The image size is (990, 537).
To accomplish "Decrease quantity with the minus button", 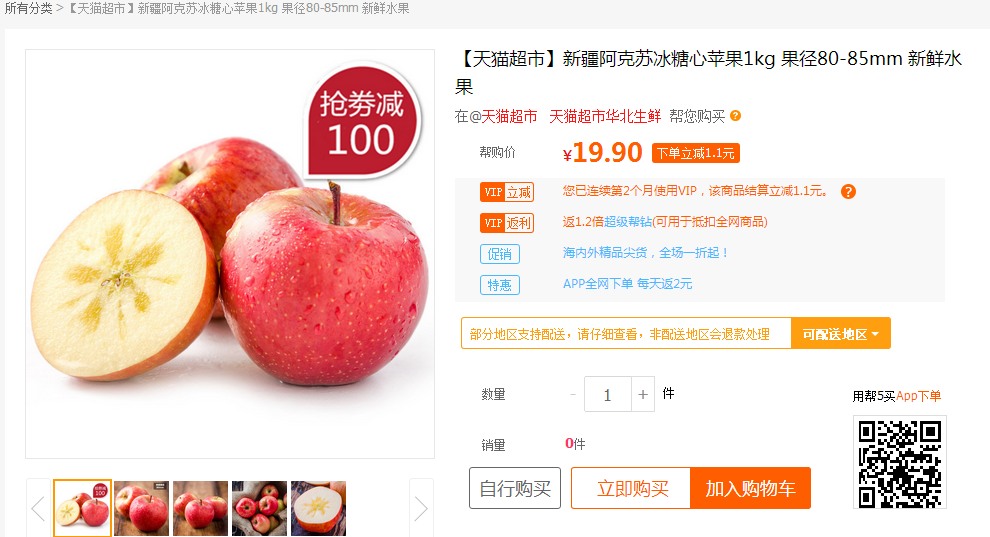I will tap(573, 394).
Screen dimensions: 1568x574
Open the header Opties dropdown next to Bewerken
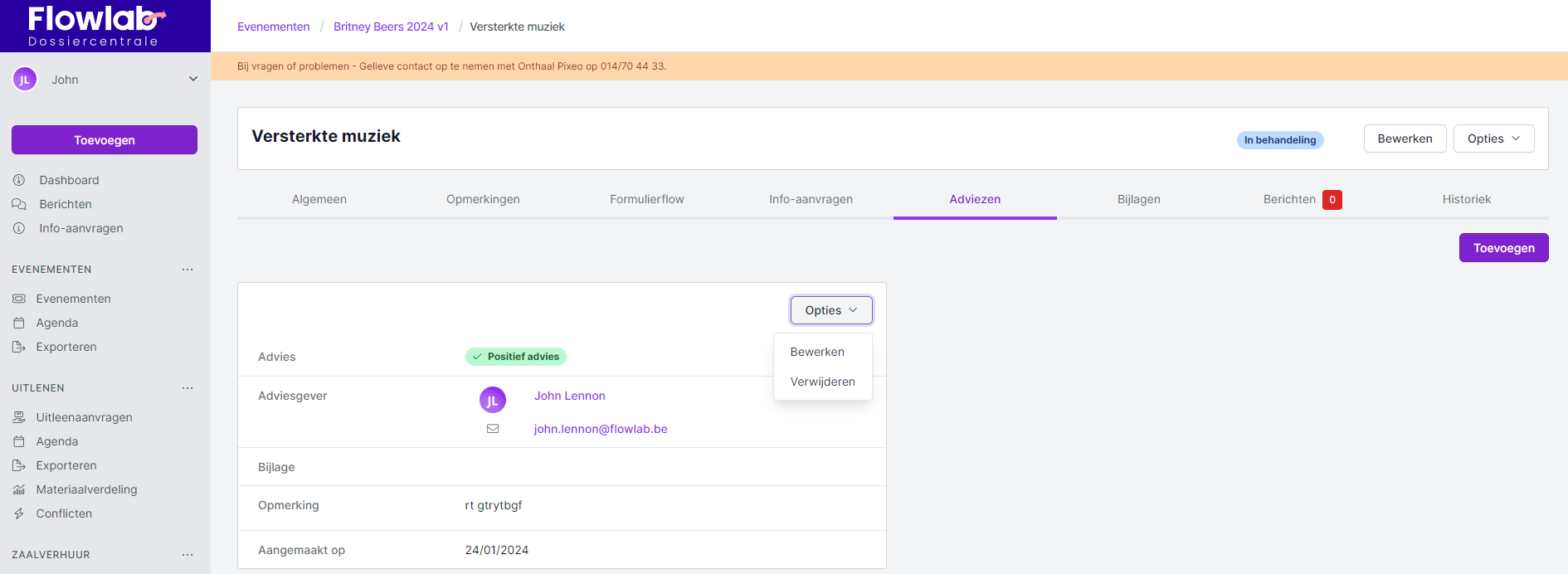1493,139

Task to complete:
Take the line with "Open the header" and each line after it through the end of the material above, and reproduce them exactly, both ends included, without pictures.

Result for this task:
Open the header Opties dropdown next to Bewerken
1493,139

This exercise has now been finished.